____ PÁGINA
Especialistas entrevistados pelo R7 acreditam que a pesquisa evidencia um desequilíbrio: alunos na escola e dinheiro do governo não estão sendo suficientes para dar qualidade ao ensino brasileiro.
A professora Dora Incontri, doutora em educação pela USP (Universidade de São Paulo) e coordenadora da Universidade Livre Pampedia, diz que, entre outras causas desse desequilíbrio, os alunos têm pouco acesso aos recursos de aprendizagem.
— Recentemente, quando houve ocupação das escolas neste movimento no Estado de São Paulo eu acompanhei de perto e vi com meus próprios olhos – e matérias foram publicadas – que em várias escolas havia livros didáticos, materiais de computação, laboratórios, que estavam guardados e fechados e aos quais os alunos não tinham acesso. Foram coisas compradas, em que se usou o dinheiro público e não foi distribuído para os alunos. Já participei de projetos em escolas públicas e isso acontece muito no País.
________
(O QUE SE PEDE):
**A.** Com base no texto sobre educação, responda:
(i) Em que universidade Dora Incontri fez o doutorado em educação?
(ii) Que instituição ela coordena?
(iii) Segundo os especialistas entrevistados pelo R7, que dois fatores não estão sendo suficientes para dar qualidade ao ensino brasileiro?
**B.** Prossiga com o texto sobre educação a partir de onde ele para.
____ SEÇÃO DE DADOS
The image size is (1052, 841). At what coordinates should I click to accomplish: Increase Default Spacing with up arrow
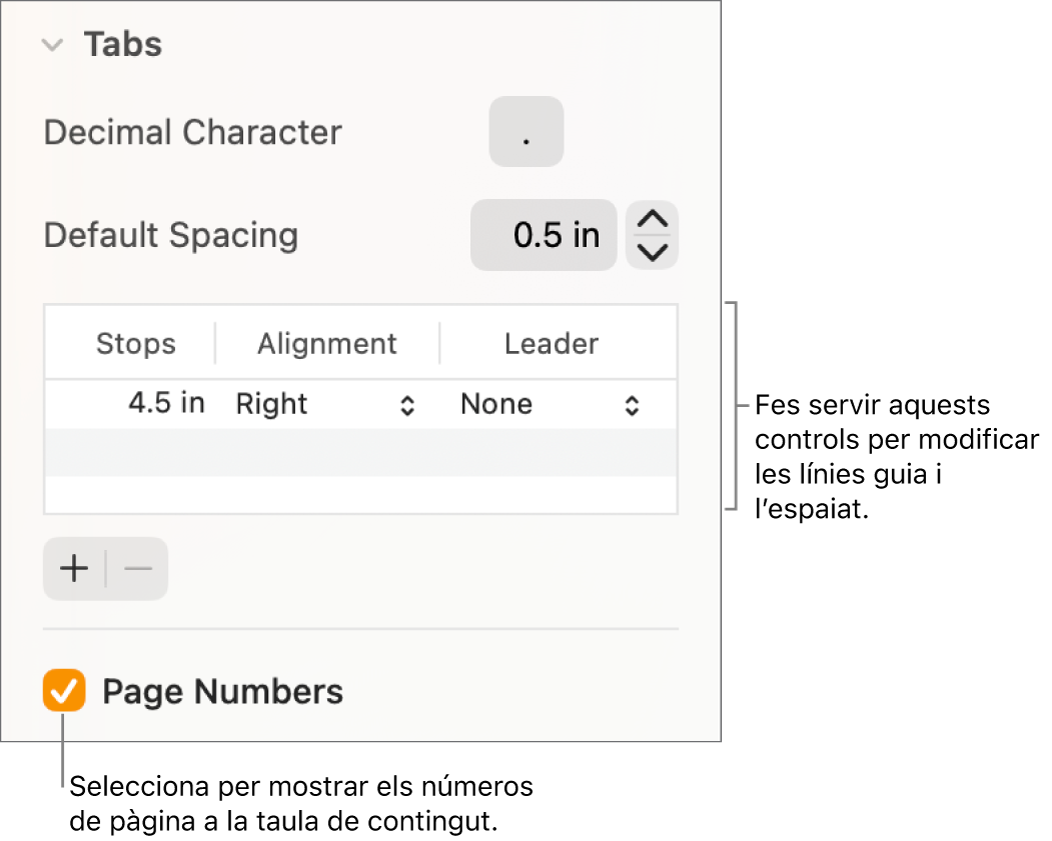(x=652, y=221)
________
(RESPOSTAS POR TAREFA):
**A.**
(i) Na USP (Universidade de São Paulo).
(ii) A Universidade Livre Pampedia.
(iii) Os alunos na escola e o dinheiro do governo.

**B.**
Já o professor de Política Educacional da UCB (Universidade Católica de Brasília), Cândido Alberto da Costa Gomes, considera insuficiente o fato de as verbas para o setor estarem aumentando nos últimos anos. Segundo a OCDE (Organização para a Cooperação e Desenvolvimento Econômico) 6,6% do PIB foi destinado ao setor em 2013 (contra 5,6% em 2011), o que corresponde a cerca de R$ 370 bilhões. Ele ainda faz uma ressalva: a crise econômica no País pode reduzir esta quantia que, por si só, não é capaz de trazer a tão sonhada qualidade ao ensino.
— Esse dado [da pesquisa da Central Connecticut State University] mostra que o aumento do recurso não está resolvendo os problemas. Algumas melhorias aqui e ali ocorrem. O dinheiro é necessário, mas não suficiente. Se a verba não chegar à escola ou não operar mudanças dentro da escola é dinheiro jogado fora. Além disso, o percentual sobre o PIB é um tanto enganoso. O PIB do Brasil, proporcionalmente por pessoa, está bem abaixo do de países como Dinamarca e Alemanha.
Sistema cruel
Na opinião de Dora, a educação no Brasil tem se mantido com uma qualidade baixa, independentemente dos recursos e do tempo dos alunos na escola, devido a um sistema cruel que há décadas, principalmente a partir do golpe militar (1964), se perpetua por todo o território nacional. Para ilustrar, ela cita uma frase do antropólogo Darcy Ribeiro (1922-1997): “A crise da educação no Brasil não é uma crise, é um projeto”.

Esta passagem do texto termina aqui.